Task item A :: Can you condense the paragraph of the Arthur Burks passage beginning "The summer after obtaining his Ph.D." into a short bulleted list that keeps its main facts?
Task item B :: Would you retype the part of the Arthur Burks passage from "When Mauchly and" up to and including "the Moore School.)", word for word?

Provided passage ::
American mathematician

Arthur Walter Burks (October 13, 1915 – May 14, 2008) was an American mathematician who worked in the 1940s as a senior engineer on the project that contributed to the design of the ENIAC, the first general-purpose electronic digital computer. Decades later, Burks and his wife Alice Burks outlined their case for the subject matter of the ENIAC having been derived from John Vincent Atanasoff. Burks was also for several decades a faculty member at the University of Michigan in Ann Arbor.

==Early life and education==
Burks was born in Duluth, Minnesota. He earned his B.A. in mathematics and physics from DePauw University in Greencastle, Indiana, in 1936 and his M.A. and Ph.D. in philosophy from the University of Michigan in Ann Arbor in 1937 and 1941, respectively.

==The Moore School==
The summer after obtaining his Ph.D., Burks moved to Philadelphia, Pennsylvania, and enrolled in the national defense electronics course offered by the University of Pennsylvania's Moore School of Electrical Engineering; his laboratory teaching assistant was J. Presper Eckert, a graduate student at the Moore School; a fellow student was John Mauchly, the chairman of the physics department at Ursinus College in nearby Collegeville, Pennsylvania. Both Burks and Mauchly sought and obtained teaching positions at the Moore School the following fall, and roomed together throughout the academic year.

===ENIAC===

When Mauchly and Eckert's proposed concept for an electronic digital computer was funded by the U.S. Army's Ballistics Research Laboratory in June 1943, Burks was added to the design team. Among his principal contributions to the project was the design of the high-speed multiplier unit. (Also during this time, Burks met and married Alice Rowe, a human computer employed at the Moore School.)

In April 1945, with John Grist Brainerd, Burks was charged with writing the technical reports on the ENIAC for publication. Also during 1945 Burks assisted with the preliminary logical design of the EDVAC in meetings attended by Mauchly, Eckert, John von Neumann, and others.

Burks also took a part-time position as a philosophy instructor at Swarthmore College during 1945–1946.

Records ::
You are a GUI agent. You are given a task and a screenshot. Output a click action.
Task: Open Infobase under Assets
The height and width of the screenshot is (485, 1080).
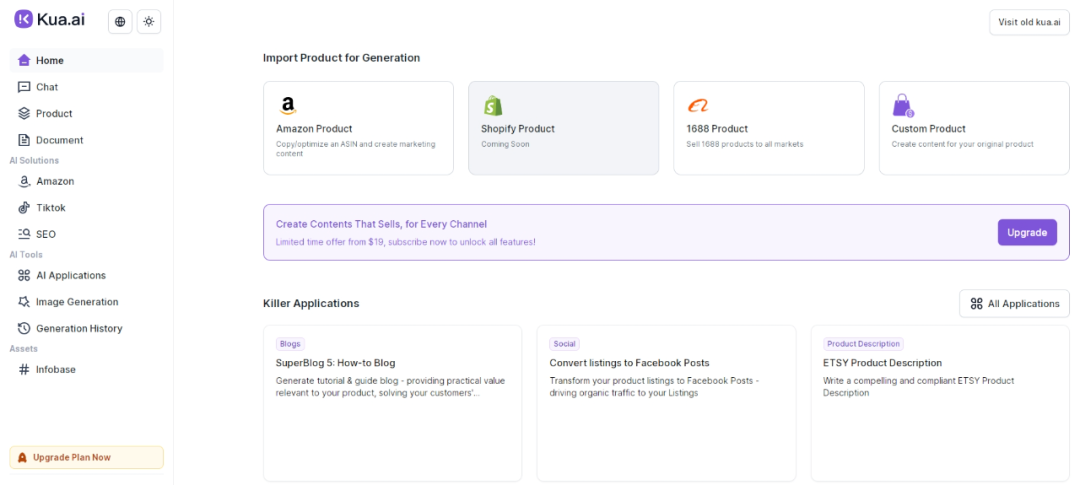[x=55, y=369]
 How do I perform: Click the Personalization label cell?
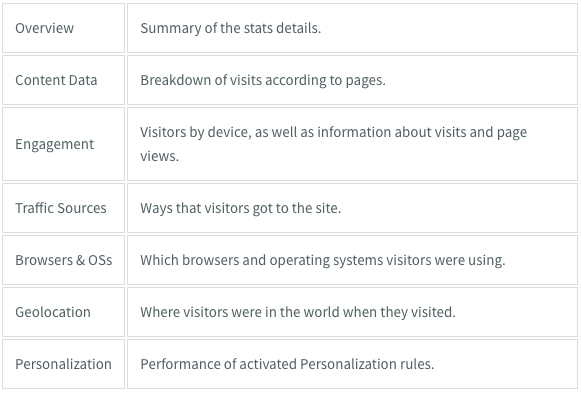(x=63, y=364)
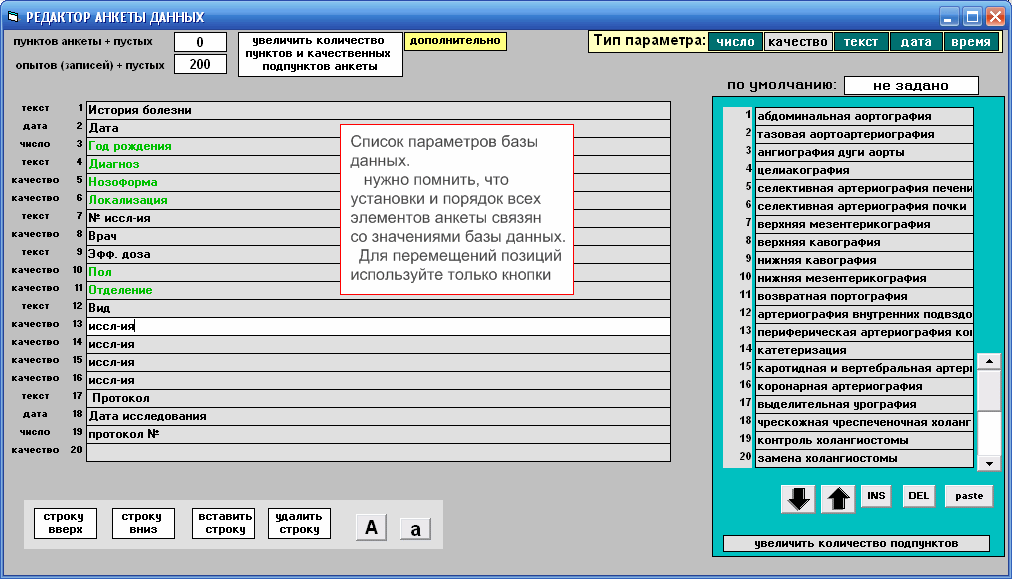Open the 'дополнительно' yellow button

pyautogui.click(x=455, y=42)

Written response A ::
- The summer after earning his Ph.D., Burks moved to Philadelphia and took the national defense electronics course at the University of Pennsylvania's Moore School of Electrical Engineering.
- His laboratory teaching assistant was J. Presper Eckert, a Moore School graduate student.
- A fellow student was John Mauchly, chairman of the physics department at Ursinus College in nearby Collegeville, Pennsylvania.
- The following fall, Burks and Mauchly both obtained teaching positions at the Moore School and roomed together throughout the academic year.

Written response B ::
When Mauchly and Eckert's proposed concept for an electronic digital computer was funded by the U.S. Army's Ballistics Research Laboratory in June 1943, Burks was added to the design team. Among his principal contributions to the project was the design of the high-speed multiplier unit. (Also during this time, Burks met and married Alice Rowe, a human computer employed at the Moore School.)